Denton suffered a concussion either in Friday’s loss to Mayfield or in a minor automobile accident Saturday and his doctors recommended he no longer play football. The 6-foot-4, 190-pound senior suffered concussions the last two years, according to his father.
Denton was one of five returning starters for the Wildcats.
“The biggest thing is the kids all like him and they had confidence in him,” Clovis defensive coordinator Darren Kelley said. “You hate to see this happen after all the hard work he’s put in this summer and the last three years. You hate to see a kid not be able to finish his senior year.”
Junior John Props will replace Denton.
Kelley said no matter who is playing quarterback in Saturday’s game at Roswell, the Wildcats (0-1) have to do a better job of running the football and stopping the run.
“We can’t win football games passing the ball,” Kelley said. “We’ve got to be able to run the football to win games.”
The Wildcats finished with 19 yards rushing against Mayfield, a figure made even more minuscule by the fact that Denton was sacked three times and finished with minus-34 yards on the ground.
“We’ve got to do a better job blocking — and it’s not just the line, it’s everybody,” Kelley said. “Most of the time it was one or two guys that didn’t pick up a stunt or something.”
Kelley said the offense will have to adjust with Props at quarterback because Props, who will move from free safety, is a better runner than passer.
“We’ll probably run the option more and probably roll him out a little more,” Kelley said.
On defense, Jeremy Lawson carved up an inexperienced Clovis defense for 205 yards rushing and three touchdowns, including runs of 49 and 85 yards.
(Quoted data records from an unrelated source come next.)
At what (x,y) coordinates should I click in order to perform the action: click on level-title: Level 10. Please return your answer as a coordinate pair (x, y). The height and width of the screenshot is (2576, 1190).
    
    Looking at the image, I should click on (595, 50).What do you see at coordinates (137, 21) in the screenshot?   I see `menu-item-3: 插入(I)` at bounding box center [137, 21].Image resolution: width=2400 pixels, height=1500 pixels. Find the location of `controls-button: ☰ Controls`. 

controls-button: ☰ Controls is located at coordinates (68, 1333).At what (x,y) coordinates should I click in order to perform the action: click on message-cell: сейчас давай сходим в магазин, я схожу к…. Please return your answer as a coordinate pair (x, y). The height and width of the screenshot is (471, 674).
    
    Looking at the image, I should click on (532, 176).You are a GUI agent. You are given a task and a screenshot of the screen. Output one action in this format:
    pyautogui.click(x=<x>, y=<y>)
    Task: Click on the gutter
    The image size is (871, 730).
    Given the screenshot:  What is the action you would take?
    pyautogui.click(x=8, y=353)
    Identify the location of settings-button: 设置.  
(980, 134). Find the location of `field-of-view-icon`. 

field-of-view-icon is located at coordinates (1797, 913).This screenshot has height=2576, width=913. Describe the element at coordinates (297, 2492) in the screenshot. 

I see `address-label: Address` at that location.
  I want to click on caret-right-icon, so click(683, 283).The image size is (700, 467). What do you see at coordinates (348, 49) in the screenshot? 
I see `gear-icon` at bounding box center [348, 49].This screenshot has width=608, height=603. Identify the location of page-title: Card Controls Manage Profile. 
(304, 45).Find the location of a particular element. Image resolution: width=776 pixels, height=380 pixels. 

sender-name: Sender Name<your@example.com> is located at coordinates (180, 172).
The Trojans finished with 451 total yards.
Kelley said the Wildcats’ defensive struggles started on the line, which was expected to be one of the team’s strength.
“We let them block us too easy,” Kelley said.
For the most part the effort was there, just not the execution, he said.
“We had kids that played hard,” Kelley said. “But some of the kids that played hard were making the mistakes.”
Senior Mark Young, who is being shifted from cornerback to free safety to replace Props, said there was too much freelancing last week.
“Some of us didn’t do what we were supposed to do,” Young said. “We’ve got to play hard and follow our assignments and not worry about what everybody else is doing.
“I’m not worried about Roswell, I’m more worried about us beating ourselves.”
In Roswell (0-1), the Wildcats face a team that went winless in 2002 and is coming off a 27-14 loss to El Paso Americas.
It’s a similar situation to last year when Clovis rebounded from an opening night loss by drubbing Roswell 41-0.
“Last year I was disappointed,” second-year Roswell coach Bob Heider said. “I don’t think we showed up expecting to win the ballgame. “This year is different. The kids this year think they’re going to win.”
The Class 4A Coyotes (0-1) are led by senior quarterback Mike Ramirez, who completed 15 of 20 passes for 141 yards last week.
“We’re going to put the ball in his hands,” Heider said. “He’s our playmaker.”
Heider said he prefers to run the ball but was just taking what the Americas defense gave them.
Junior Armando Carrillo leads an undersized Coyotes defense that allowed Americas running back Jonathan Lane to rush for 202 yards and score four times. Heider said Roswell played better defense than it looked.
“He scored on runs of 85 and 67 yards, otherwise we gave up 41 yards of total offense. I was real pleased.”
Kelley said the important thing this week is the Wildcats learn from their mistakes. He said last week’s loss was tough to digest, but is part of the growing process for the inexperienced Wildcats.
“We’re not really good right now, but we’re not as bad as that game was,” Kelley said.